A MOMENT IN THE MIRROR
- Kat
- Mar 30
- 5 min read
Updated: Apr 1
It has taken me three weeks to process something very unexpected that took place at an adoptee event - Adoption: The Making of Me Podcast in Atascadero, California.
If there is one thing that happens in adoptee community, it is this: the masks we wear throughout our lives, has a really hard time withstanding a room full of adoptees. This had been weighing on my mind the few days leading up to the event. Was I going to be able to hide if things got too revealing?
I have many masks. When one slowly sheds itself, I look in the mirror hoping to recognize the reflection looking back at me. But recognition never comes; there is just another mask. This is a mixed feeling of relief at my skill to adapt, and disappointment in remaining unseen....very confusing. Who am I trying to find?

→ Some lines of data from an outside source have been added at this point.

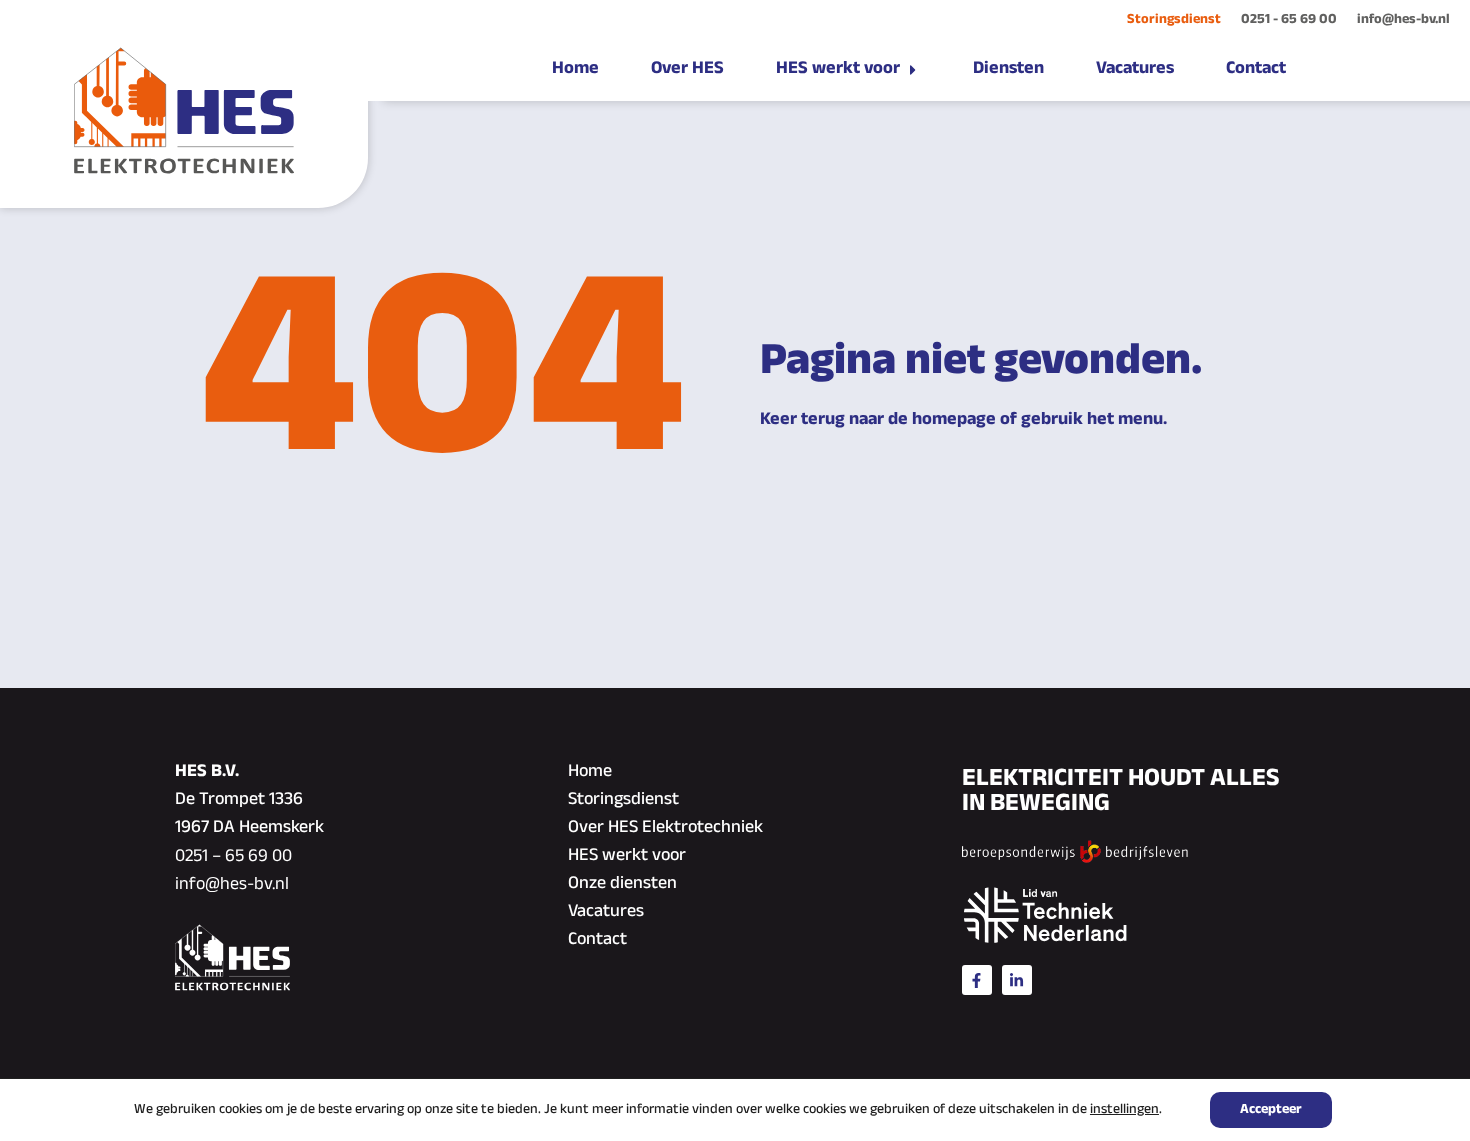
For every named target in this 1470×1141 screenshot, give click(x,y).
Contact (597, 940)
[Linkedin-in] (1017, 980)
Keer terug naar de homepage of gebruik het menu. (963, 420)
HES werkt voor (627, 856)
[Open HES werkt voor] (913, 70)
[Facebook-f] (977, 980)
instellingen (1124, 1110)
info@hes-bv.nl (1403, 19)
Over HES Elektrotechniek (665, 828)
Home (590, 772)
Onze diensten (622, 884)
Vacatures (606, 912)
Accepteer (1271, 1109)
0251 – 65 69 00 (233, 857)
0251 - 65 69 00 (1289, 19)
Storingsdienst (1174, 19)
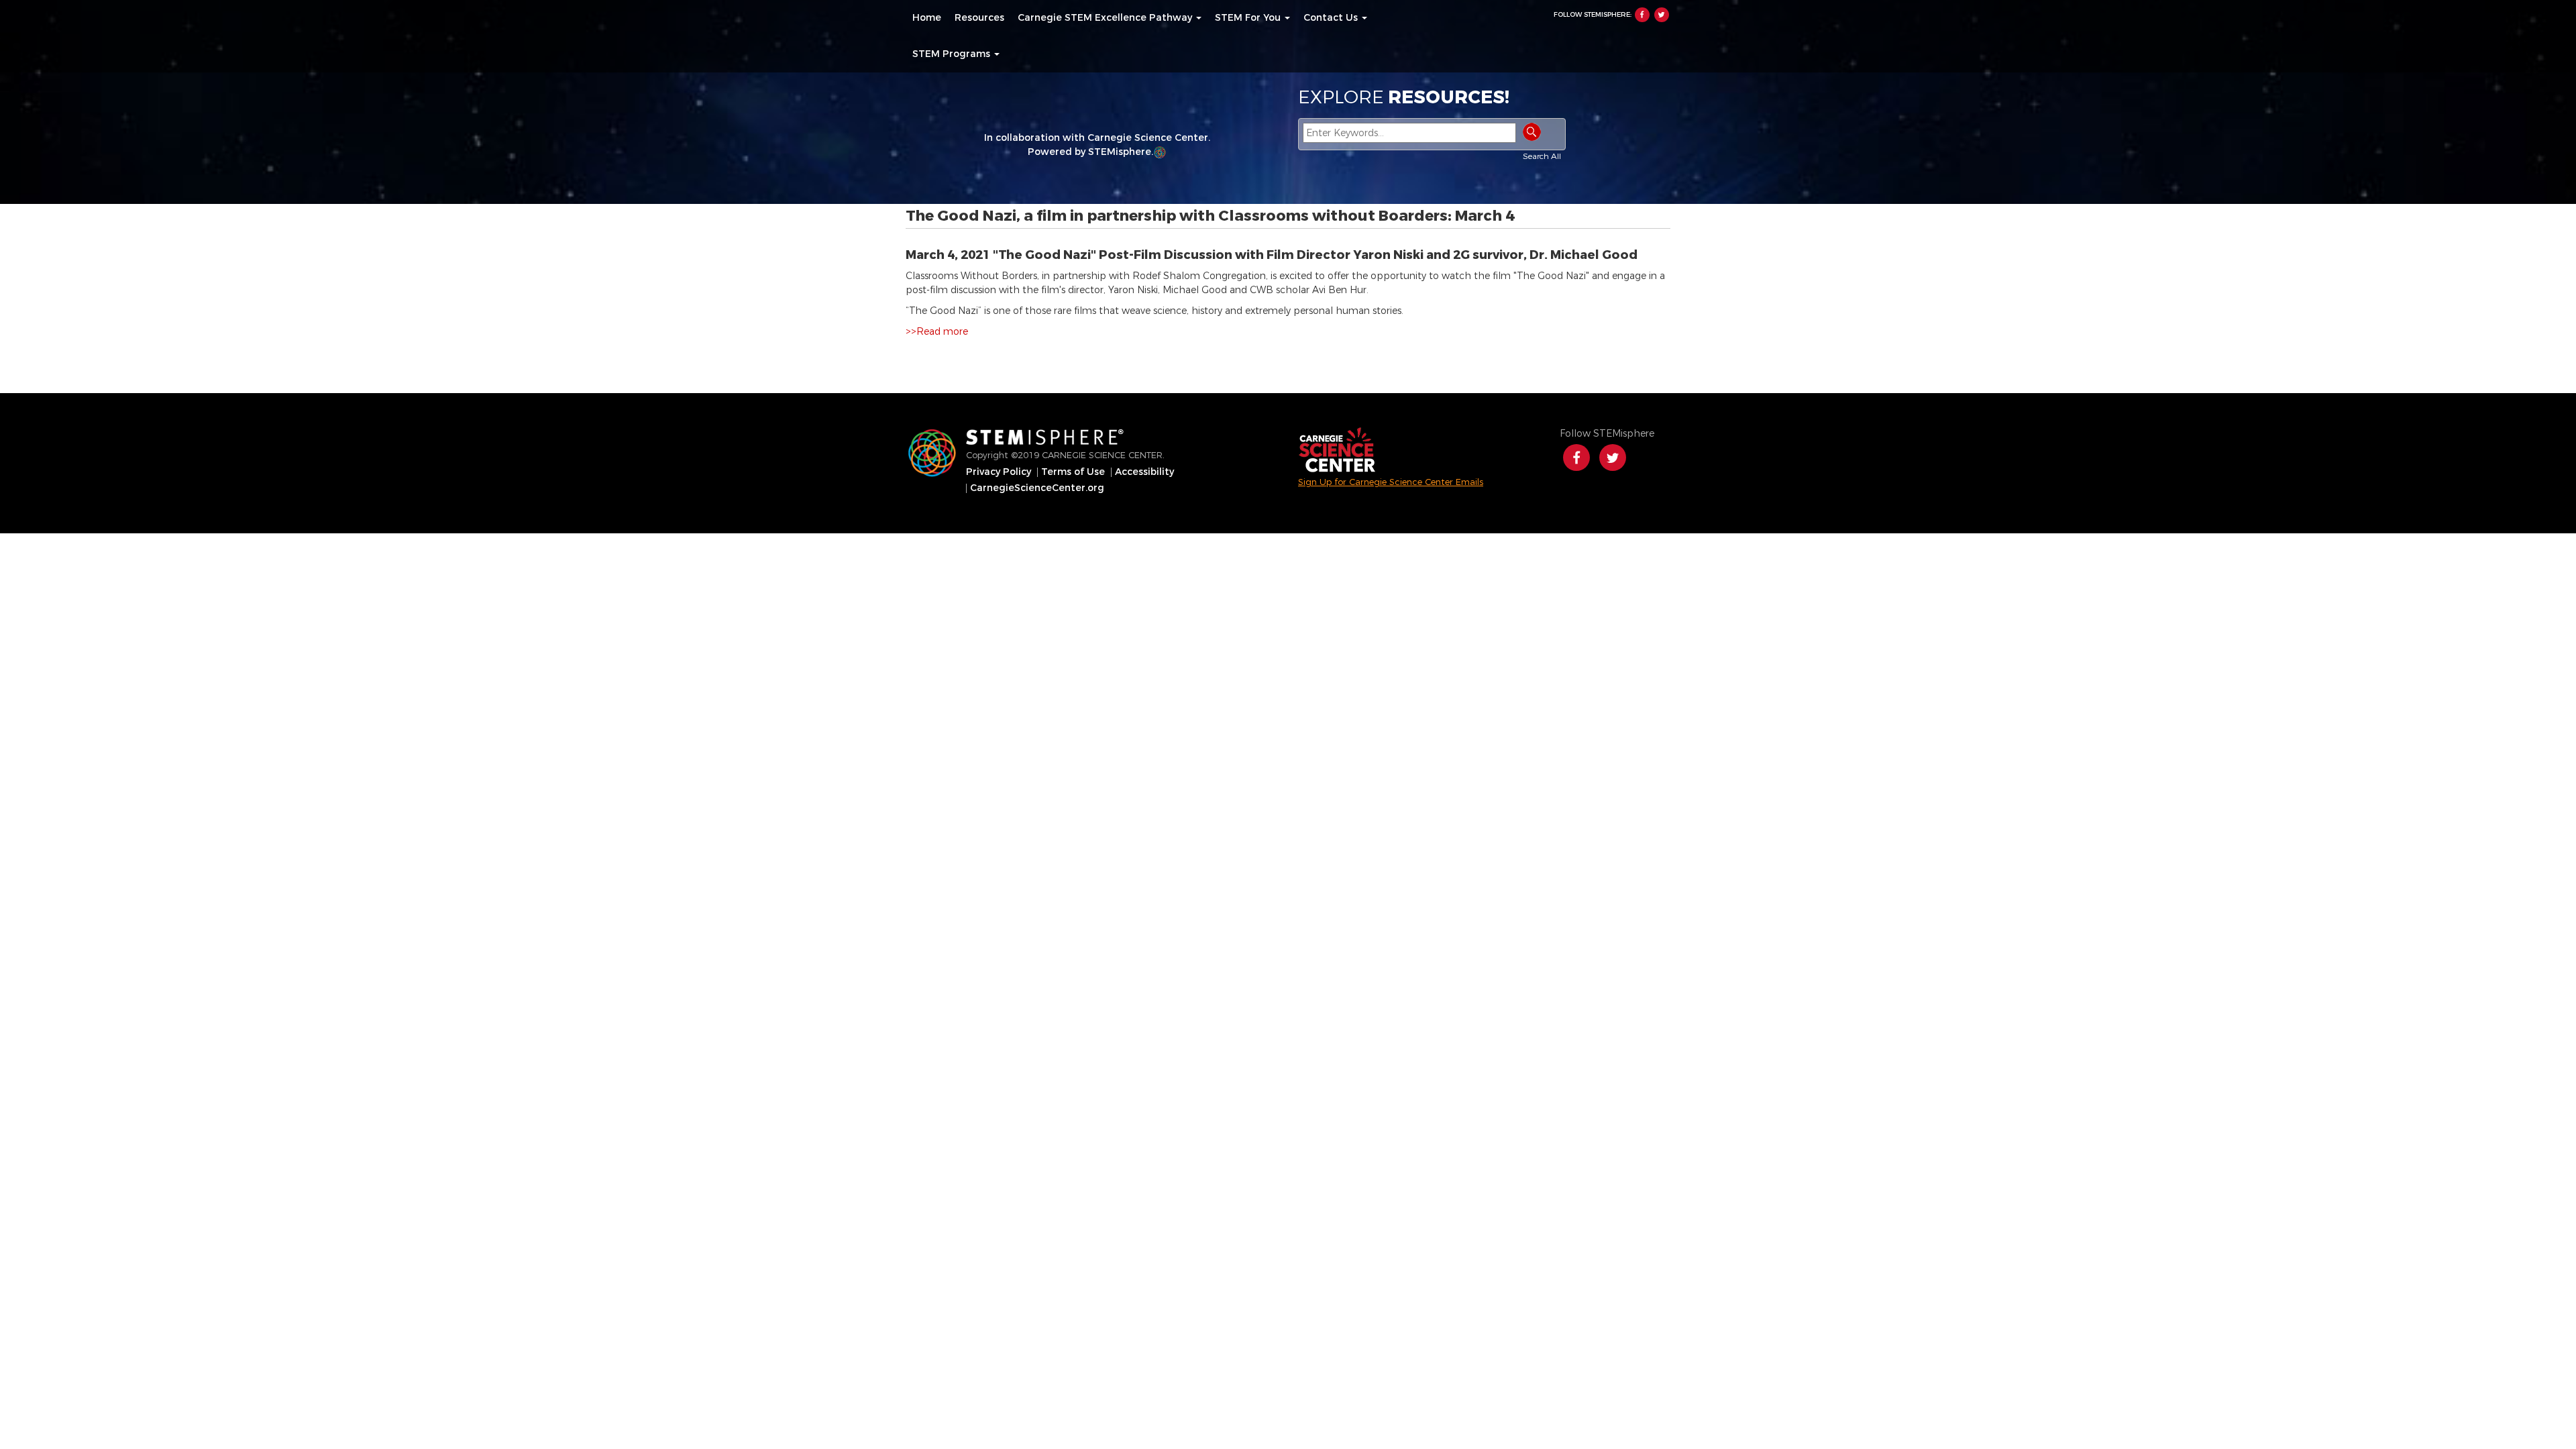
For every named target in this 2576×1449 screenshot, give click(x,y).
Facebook (1642, 14)
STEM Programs (952, 54)
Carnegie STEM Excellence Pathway (1106, 18)
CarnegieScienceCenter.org (1037, 488)
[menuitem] (927, 18)
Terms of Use (1073, 472)
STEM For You (1249, 18)
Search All (1542, 156)
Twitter (1661, 14)
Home (926, 18)
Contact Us (1331, 18)
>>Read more (937, 331)
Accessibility (1144, 472)
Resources (979, 18)
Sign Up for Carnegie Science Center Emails (1390, 482)
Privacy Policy (998, 472)
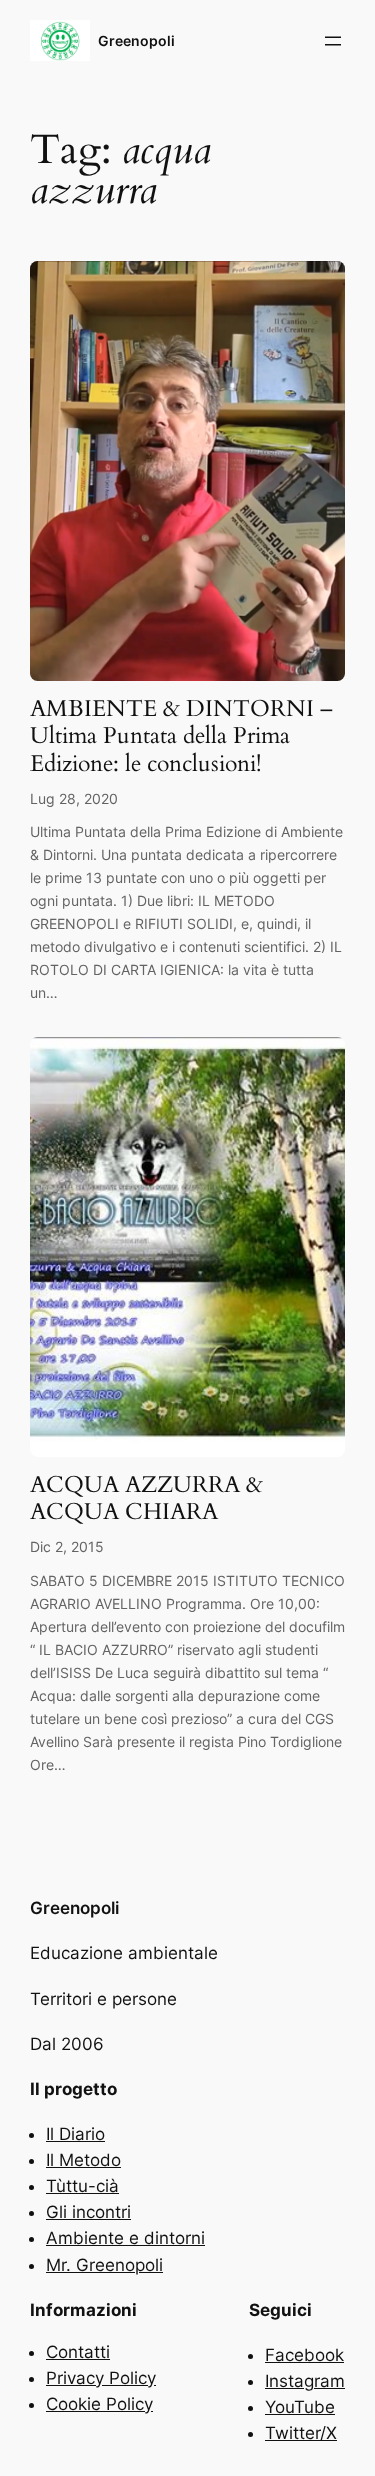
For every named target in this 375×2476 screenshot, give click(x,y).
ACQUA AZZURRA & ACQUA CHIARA (146, 1499)
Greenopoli (136, 40)
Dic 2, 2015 (67, 1546)
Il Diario (75, 2134)
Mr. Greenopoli (104, 2265)
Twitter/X (301, 2433)
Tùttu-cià (82, 2186)
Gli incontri (88, 2212)
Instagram (305, 2381)
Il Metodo (83, 2160)
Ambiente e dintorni (125, 2238)
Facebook (304, 2355)
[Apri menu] (333, 41)
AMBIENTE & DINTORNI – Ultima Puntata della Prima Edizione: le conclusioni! (181, 737)
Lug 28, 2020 (74, 798)
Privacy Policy (101, 2378)
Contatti (78, 2352)
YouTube (300, 2407)
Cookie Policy (99, 2404)
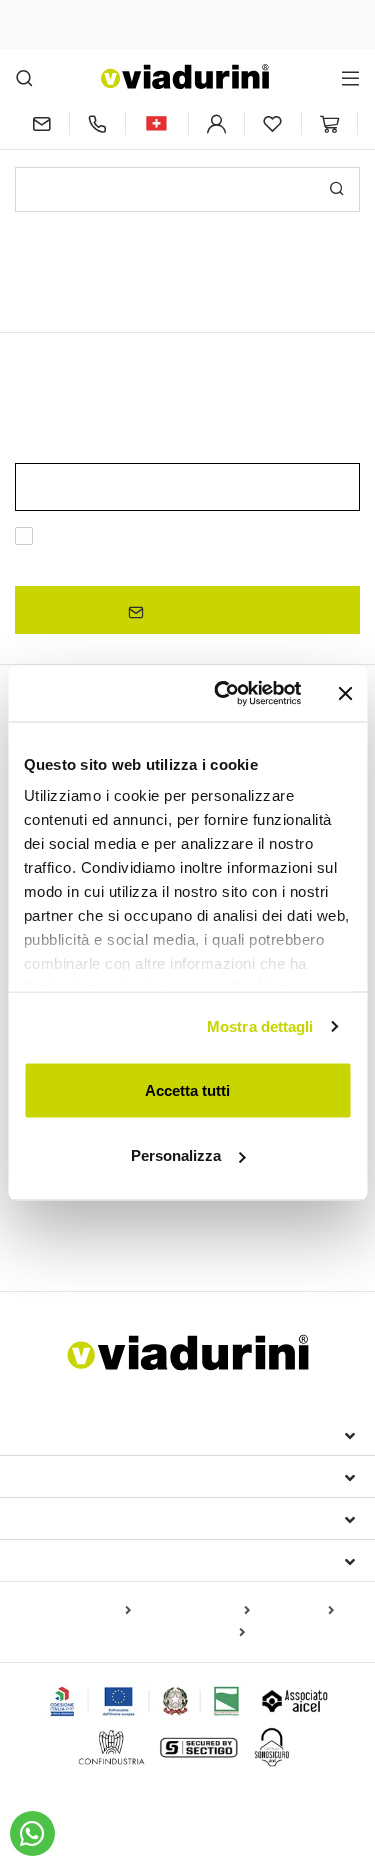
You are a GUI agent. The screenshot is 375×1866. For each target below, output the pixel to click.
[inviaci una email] (42, 123)
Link (209, 560)
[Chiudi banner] (345, 693)
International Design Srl (130, 1434)
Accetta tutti (187, 1089)
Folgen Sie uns (81, 1560)
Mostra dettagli (260, 1026)
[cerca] (24, 77)
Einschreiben (196, 610)
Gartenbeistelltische (88, 1226)
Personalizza (176, 1155)
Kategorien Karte (194, 1611)
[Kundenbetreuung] (98, 123)
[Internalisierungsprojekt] (145, 1701)
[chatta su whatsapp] (32, 1833)
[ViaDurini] (185, 76)
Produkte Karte (80, 1611)
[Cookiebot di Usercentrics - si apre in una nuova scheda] (223, 694)
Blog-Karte (296, 1611)
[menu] (350, 77)
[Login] (217, 123)
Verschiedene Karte (182, 1633)
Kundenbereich (84, 1518)
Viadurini (57, 1476)
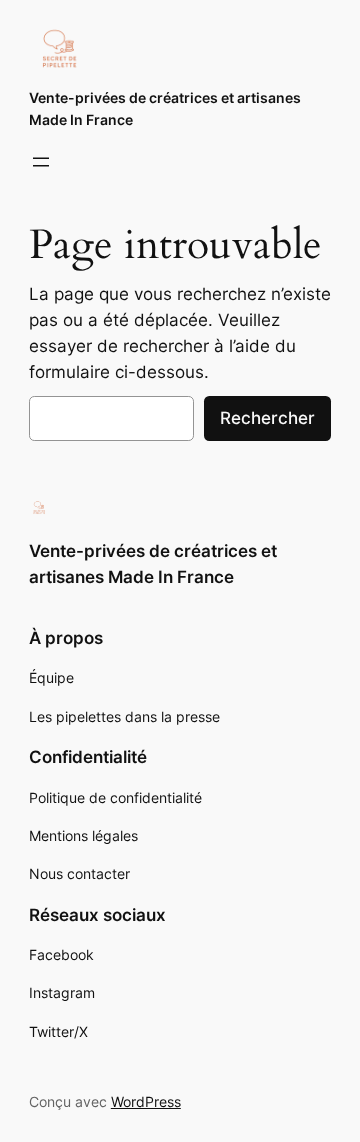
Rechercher (267, 418)
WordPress (146, 1101)
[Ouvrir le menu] (41, 162)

Sitting across the table from me, the night of the meet and greet was an unexpected mirror. A reflection, a reunion, a recognition. Bear with me, my body is desperately trying to disassociate as I type these words, but I refuse to give in, this is too important. Excuse my indulgence of indulgence, my ignorance of a formal education. I am not a writer, I am the observer.
Reflection, Reunion, Recognition. These are HUGE words in adoptee community; usually describing the meeting of biological family. Sadly, meeting my biological family, did not produce this experience. And after 36 years, for a variety of reasons that adoption is trauma, abusive, complex and barbaric, I seem to be left with the familiar masks of: Rage, Rejection, Rupture. Or maybe more simply put, indifference. Indifference is such an addiction when it is wrapped in magical words that say you were given away because you were loved. I am the gardener at the graveside of indifference, occupied by former lovers, friends, partners, family, co workers, etc...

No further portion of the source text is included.